Master Lucius warmed with a smile that gave to his face all it lacked. "I would be honoured, sir. My records are all at your service."

Ambrosius knew what he would be reading over his last glass of wine that evening, tucked up in his rugs in his bed against the chill. Oh, that evening... The thought cooled the corner of his returning smile. And the Guttersnipe, who had lapsed into a listening silence, shivered violently as if someone had trod upon her grave.

Lys: Helpmeet

Aithne sighed. It seemed she never felt more content than when she was in Cathair's arms. She wished they could stay like this longer, but her practical side was starting to win through, annoyingly.

"I suppose we should get back to work..." she murmured, not moving from her place. Cathair tightened his arms in a last hug before pulling away. "Yes, we should," he said. "I'm determined to get this house finished as soon as possible, and I'm sure you-"

"Feel the same? Is ea. Tell me what to do and I'll help."

Cathair gave her a wry smile. "I was going to say, I'm sure you have some women's work to do- mending or cooking. It seems you're always busy at something."

She lifted her chin. "Sure, and I do, but I'd rather be here, working alongside my anmchara."

His smile softened and he kissed her forehead. "So be it, then. Here. Hold this upright for me..."

Jenny: Lively Childhood

The Guttersnipe shielded her eyes against the beating heat of the fire, watching Domitia lift up her skirts and run out into the rain. She knew how the girl felt. She wondered where Jason was, and what he was up to.

"Oh, Jason...!"

He rolled over, squinting up at her disapprovingly. "Oh what?" he asked, ending in a pained grunt as the ewe gave one more game squeeze, clenching down on his arm.

She hunkered down, gathering her skirts about her knees. "How many is it? Two? three? four? Is it four?"

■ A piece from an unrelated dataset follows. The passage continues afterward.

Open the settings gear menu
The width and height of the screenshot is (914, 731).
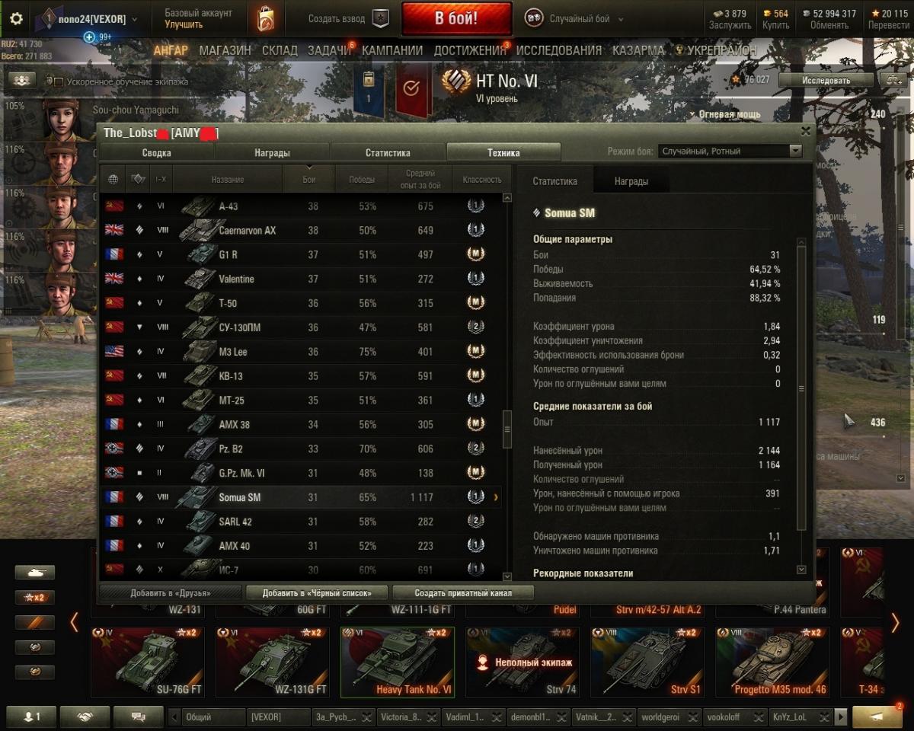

The ewe squeezed again, and the girl could see the corded veins on the young man's arm bulge rather more than usual as the animal's pelvic bones ground over him. "Just one," he grunted, "and I swear it's trying to run out the other end away from me." He drew his brows in concentration. She held her breath as he fished. The ewe, turning her head around to see what was causing the trouble, gave one despairing bleat with all her yellow teeth showing. "I got it!" Jason gasped at last, and began to pull. At the squelching noises, the Guttersnipe pressed her hands against her ears, but kept her eyes wide open as the lamb's forelegs and sorry, matted head emerged into the upland wind of a chill spring day.

As she turned from the fire, her eyes fell on Master Lucius' work, and she paused, naturally curious, to see what he wrote. She stood behind him, silent as he worked at the wreck of his clotted pen, reading his lines with bated breath. Her cheeks began to burn, and as she picked up a length of her skirt to move away, she fully expected Artos to close his hand over her neck again and give her a swat for eavesdropping on Master Lucius' writing. Epona - Epona! As a child she had been the lovely horse-maiden running about after the boys - when she was not dressed in her mock-scarlet and playing at the Massacre of the Three Legions - the fair maiden who always magicked up the immortal steeds the boys rode to glory on. She hastily retired to the fireside, hoping to cover her blush with the heat.